CVE-2015-9211
Description
In Android before 2018-04-05 or earlier security patch level on Qualcomm Snapdragon Automobile, Snapdragon Mobile, and Snapdragon Wear MDM9206, MDM9650, MSM8909W, SD 210/SD 212/SD 205, SD 400, SD 410/12, SD 425, SD 430, SD 450, SD 615/16/SD 415, SD 617, SD 625, SD 650/52, SD 800, SD 808, SD 810, SD 820, SD 820A, SD 835, SD 845, and SD 850, while provising the Playready module, a buffer overread may occur if the message passed is large.
AI Insight
LLM-synthesized narrative grounded in this CVE's description and references.
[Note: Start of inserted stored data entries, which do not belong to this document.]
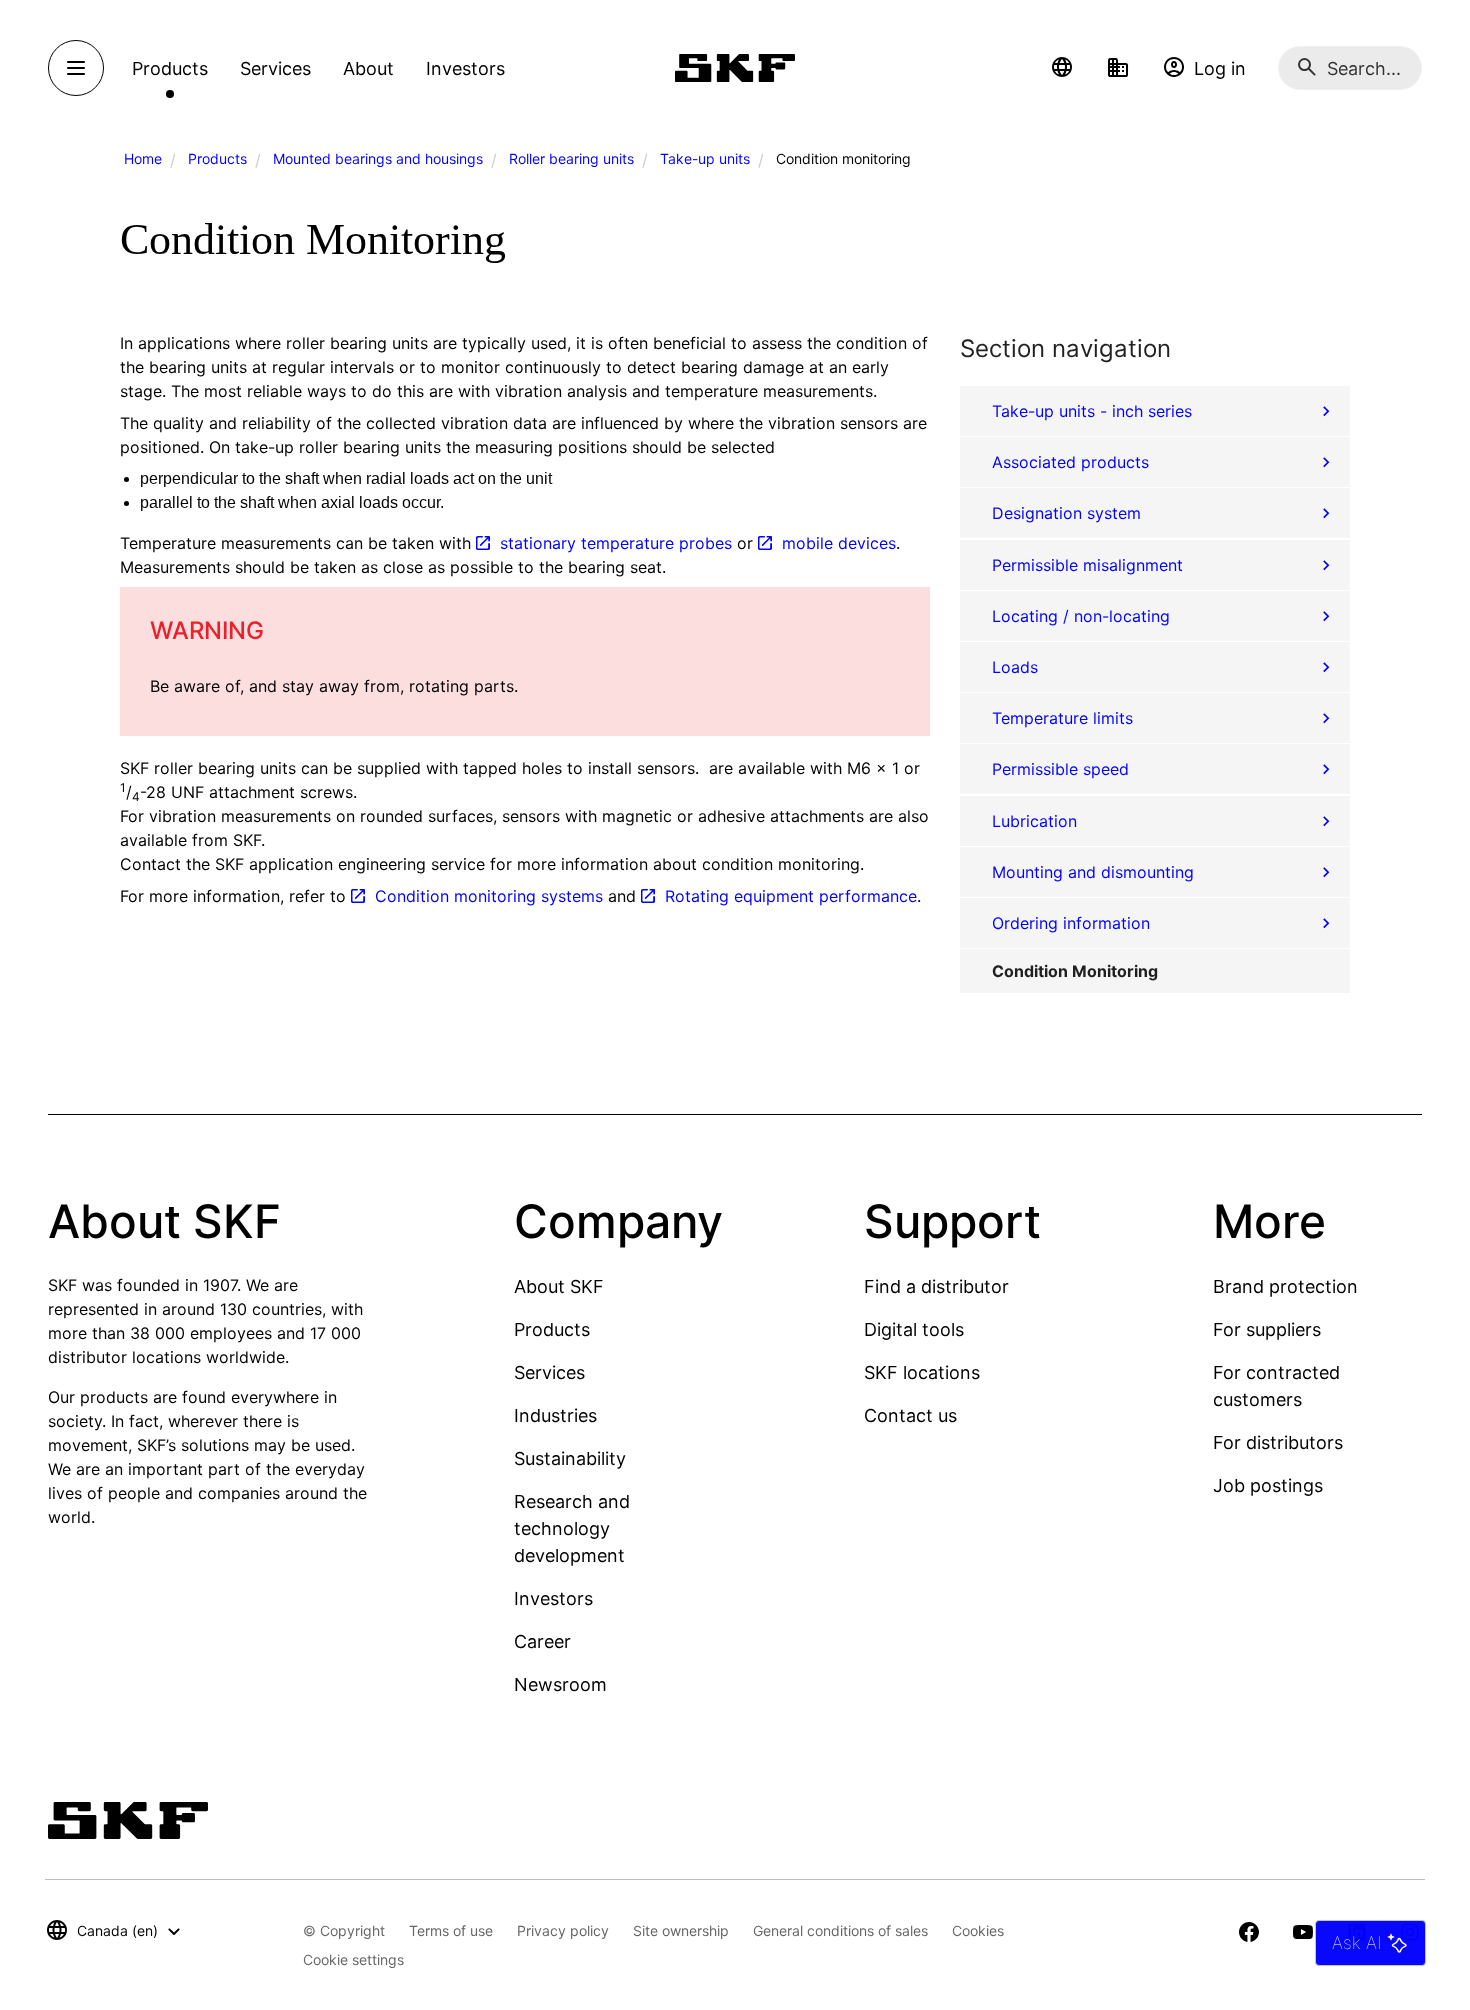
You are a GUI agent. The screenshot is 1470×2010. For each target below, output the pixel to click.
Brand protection (1285, 1286)
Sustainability (570, 1458)
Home (143, 158)
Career (542, 1641)
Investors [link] (465, 68)
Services (549, 1372)
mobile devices (839, 543)
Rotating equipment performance (791, 896)
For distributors (1278, 1442)
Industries (555, 1415)
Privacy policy (563, 1930)
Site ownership (681, 1930)
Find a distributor (936, 1286)
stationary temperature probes (616, 543)
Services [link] (275, 68)
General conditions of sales (840, 1930)
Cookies (978, 1930)
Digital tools (914, 1329)
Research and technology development (572, 1528)
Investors (553, 1598)
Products (217, 158)
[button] (1062, 68)
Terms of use (451, 1930)
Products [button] (170, 68)
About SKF (559, 1286)
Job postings (1268, 1485)
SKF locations (922, 1372)
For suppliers (1267, 1329)
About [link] (368, 68)
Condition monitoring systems (489, 896)
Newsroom (560, 1684)
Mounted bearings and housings (378, 158)
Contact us (910, 1415)
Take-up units (705, 158)
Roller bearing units (571, 158)
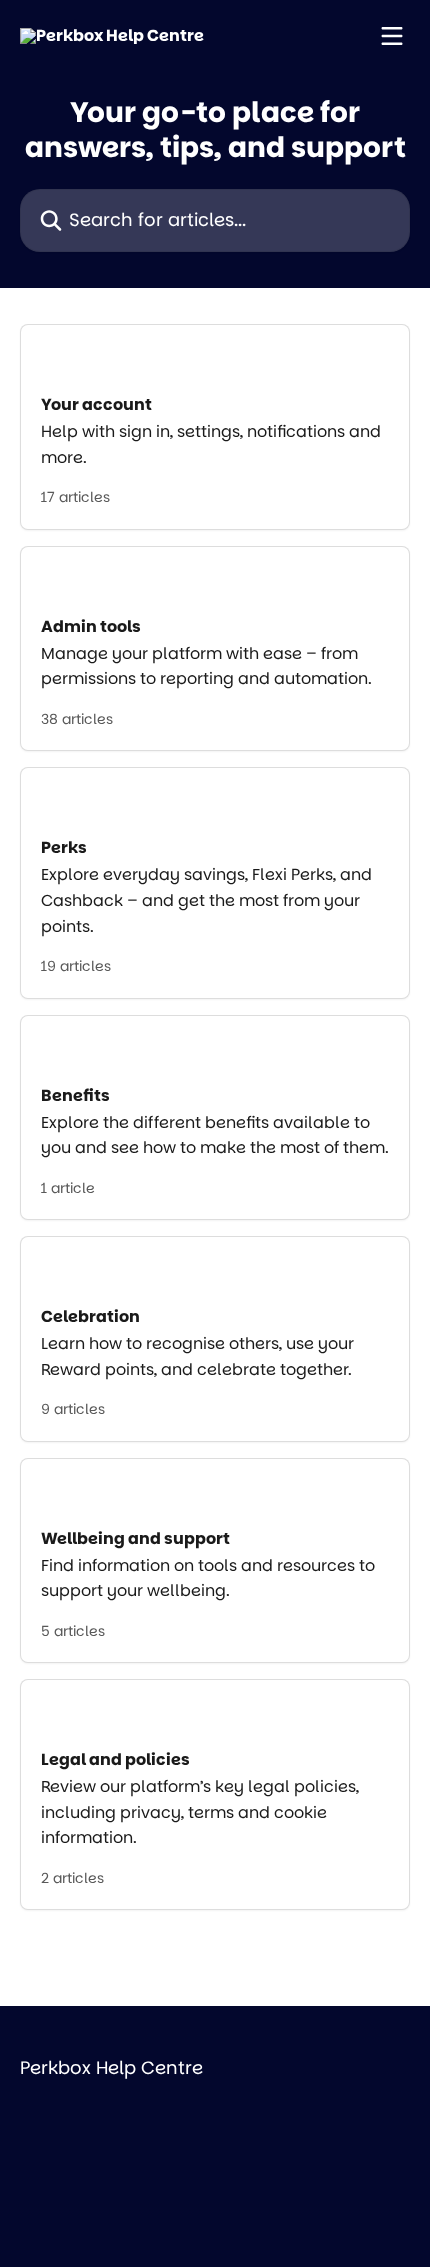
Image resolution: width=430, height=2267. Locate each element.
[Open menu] (392, 36)
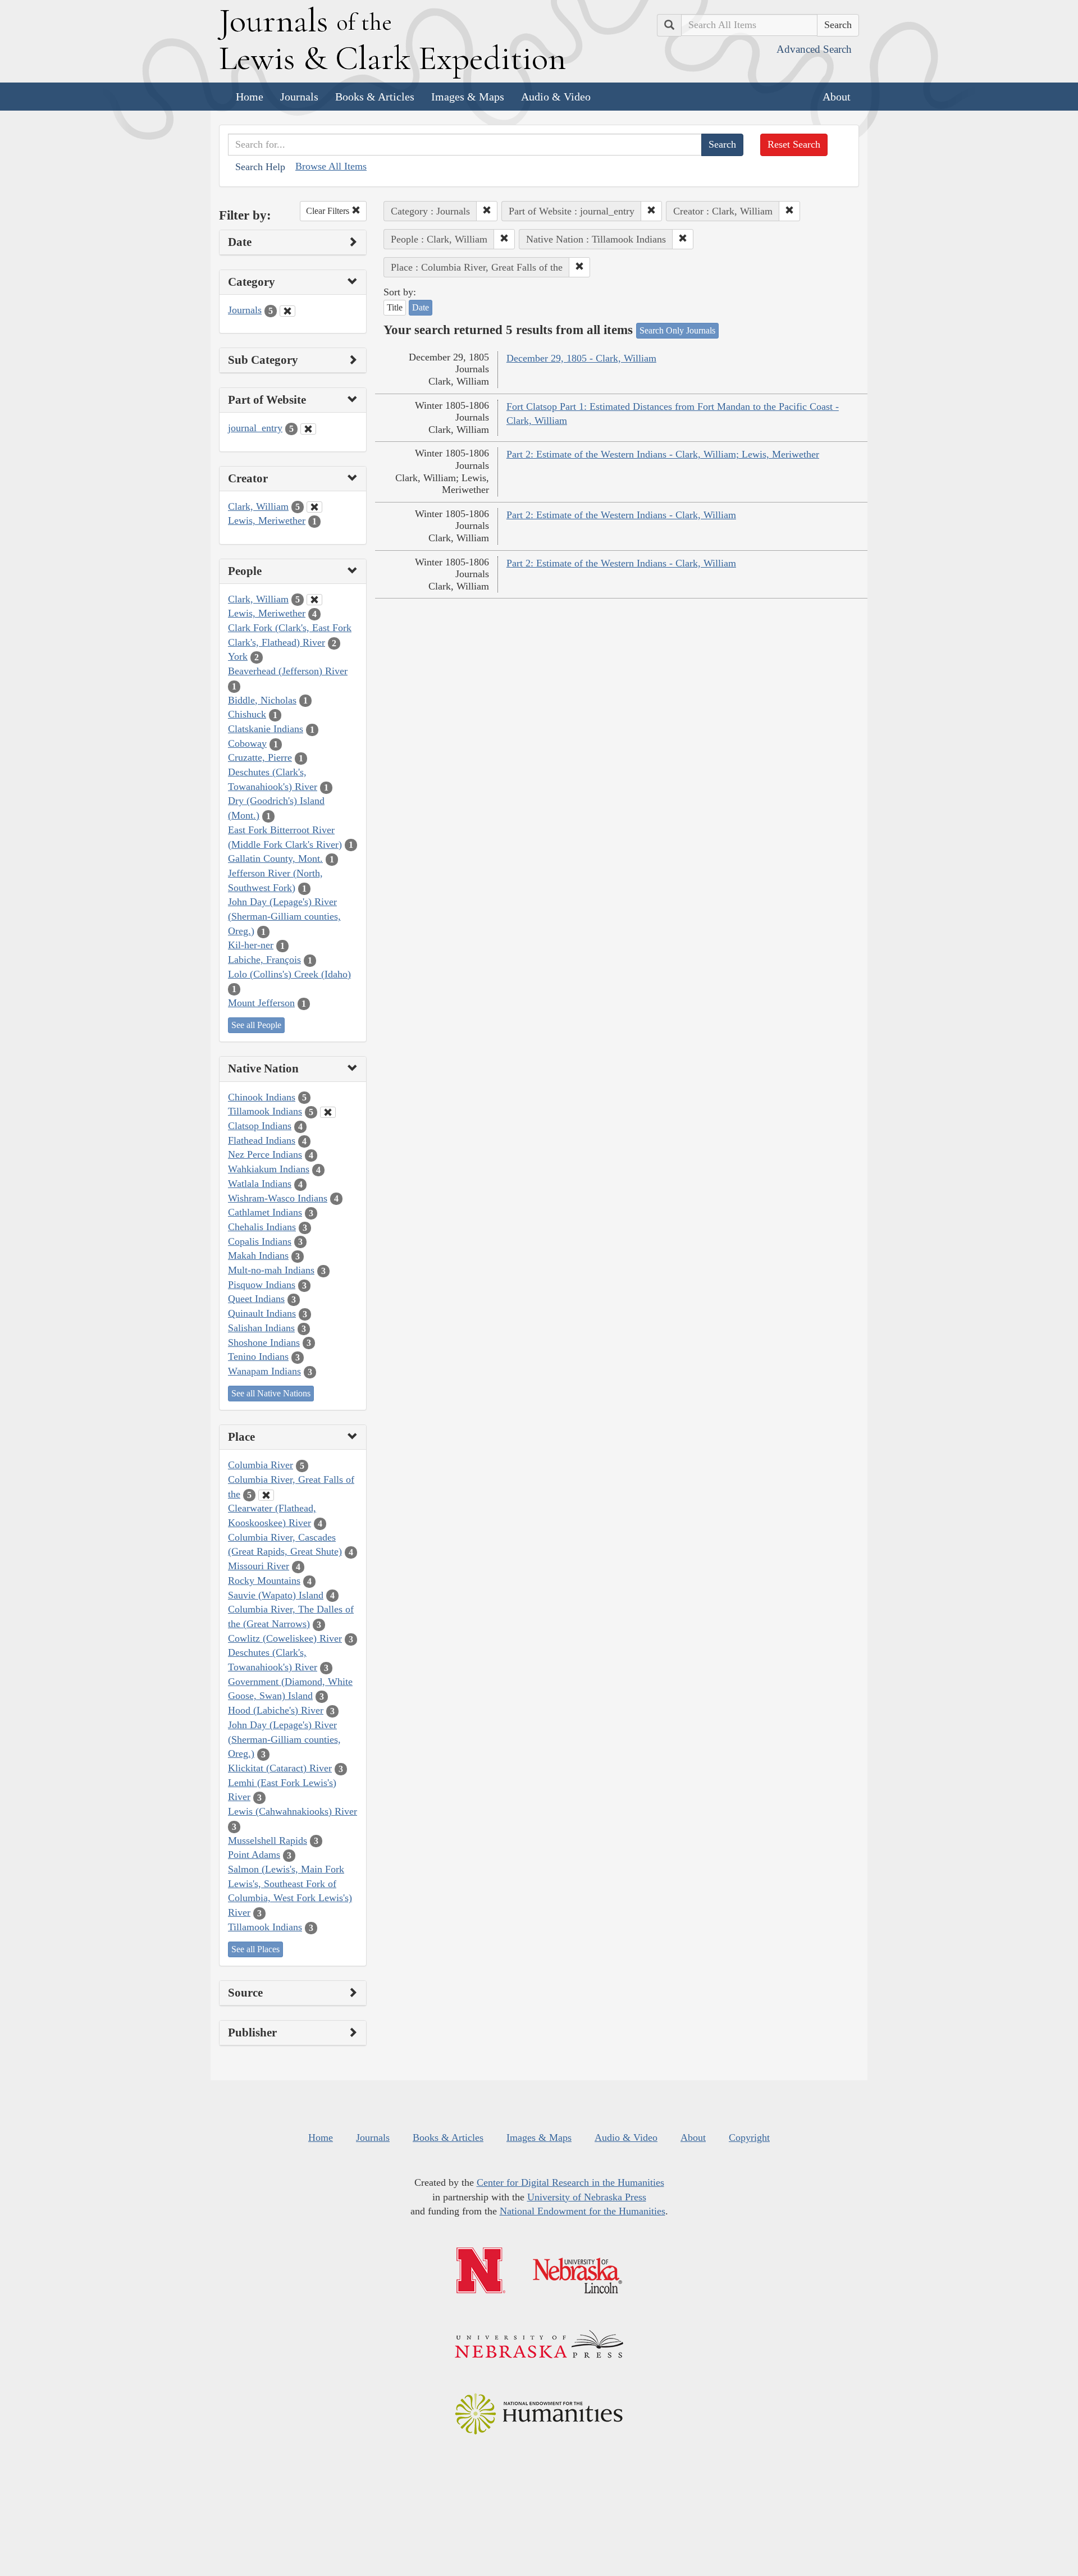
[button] (486, 211)
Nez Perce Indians (265, 1154)
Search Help (260, 166)
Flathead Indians (261, 1140)
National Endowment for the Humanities (582, 2211)
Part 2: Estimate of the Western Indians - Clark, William (621, 514)
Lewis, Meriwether (266, 520)
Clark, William (258, 506)
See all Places (255, 1949)
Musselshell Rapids (267, 1840)
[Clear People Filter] (314, 599)
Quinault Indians (262, 1313)
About (837, 96)
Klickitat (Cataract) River (280, 1768)
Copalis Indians (259, 1241)
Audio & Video (556, 96)
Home (249, 96)
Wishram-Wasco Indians (277, 1198)
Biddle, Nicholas (262, 700)
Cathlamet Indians (265, 1212)
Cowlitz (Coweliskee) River (285, 1638)
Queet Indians (256, 1298)
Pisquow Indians (261, 1284)
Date (420, 307)
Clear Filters (328, 211)
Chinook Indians (261, 1097)
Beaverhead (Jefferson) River (288, 671)
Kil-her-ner (250, 945)
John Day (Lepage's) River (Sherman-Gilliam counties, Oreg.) (284, 916)
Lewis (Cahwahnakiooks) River (292, 1811)
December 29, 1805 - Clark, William (581, 358)
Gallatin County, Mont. (275, 858)
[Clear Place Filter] (266, 1495)
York (238, 656)
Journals (299, 96)
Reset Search (794, 144)
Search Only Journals (677, 330)
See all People (256, 1025)
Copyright (749, 2137)
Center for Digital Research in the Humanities (570, 2182)
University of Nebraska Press (586, 2197)
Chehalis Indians (262, 1226)
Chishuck (247, 714)
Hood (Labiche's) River (275, 1710)
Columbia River (260, 1464)
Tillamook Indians (265, 1111)
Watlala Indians (259, 1183)
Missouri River (258, 1566)
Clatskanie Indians (265, 728)
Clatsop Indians (259, 1125)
A buffer overread in Qualcomm's Playready module on multiple Snapdragon SoCs allows information disclosure, fixed in Android 2018-04-05 security patch level.
Vulnerability
The vulnerability resides in the Playready module of Qualcomm firmware on a wide range of Snapdragon SoCs, including MDM9206, MDM9650, MSM8909W, SD 210/SD 212/SD 205, SD 400, SD 410/12, SD 425, SD 430, SD 450, SD 615/16/SD 415, SD 617, SD 625, SD 650/52, SD 800, SD 808, SD 810, SD 820, SD 820A, SD 835, SD 845, and SD 850 [1]. While provisioning the Playready module, if the message passed is large, a buffer overread occurs [1]. This applies to Android versions before the 2018-04-05 security patch level (or earlier SPLs) [1].
Exploitation
An attacker would need to be able to send a crafted large message to the Playready module during the provisioning process [1]. No additional authentication or special permissions are mentioned as required beyond the ability to trigger the provisioning flow [1]. The buffer overread is triggered by the oversized input [1].
Impact
Successful exploitation leads to a buffer overread, which can result in the disclosure of sensitive information from adjacent memory [1]. The information disclosure may include cryptographic keys or other data handled by the Playready module [1]. The confidentiality of the device is compromised, though the exact scope depends on what resides in memory after the buffer [1].
Mitigation
Google's Android Security Bulletin for April 2018 includes fixes for this issue under the 2018-04-05 security patch level [1]. Updating to this patch level or later is the recommended mitigation [1]. No workarounds are described in the available reference. All affected Qualcomm platforms listed in the bulletin require the update [1].
AI Insight generated on May 26, 2026. Synthesized from this CVE's description and the cited reference URLs; citations are validated against the source bundle.
Affected products
4- Range: <2018-04-05
- Range: <2018-04-05
- Range: <2018-04-05
- Qualcomm, Inc./Snapdragon Automobile, Snapdragon Mobile, Snapdragon Wearv5Range: MDM9206, MDM9650, MSM8909W, SD 210/SD 212/SD 205, SD 400, SD 410/12, SD 425, SD 430, SD 450, SD 615/16/SD 415, SD 617, SD 625, SD 650/52, SD 800, SD 808, SD 810, SD 820, SD 820A, SD 835, SD 845, SD 850
Patches
0No patches discovered yet.
Vulnerability mechanics
AI mechanics synthesis has not run for this CVE yet.
References
2- www.securityfocus.com/bid/103671mitrevdb-entryx_refsource_BID
- source.android.com/security/bulletin/2018-04-01mitrex_refsource_CONFIRM
News mentions
0No linked articles in our index yet.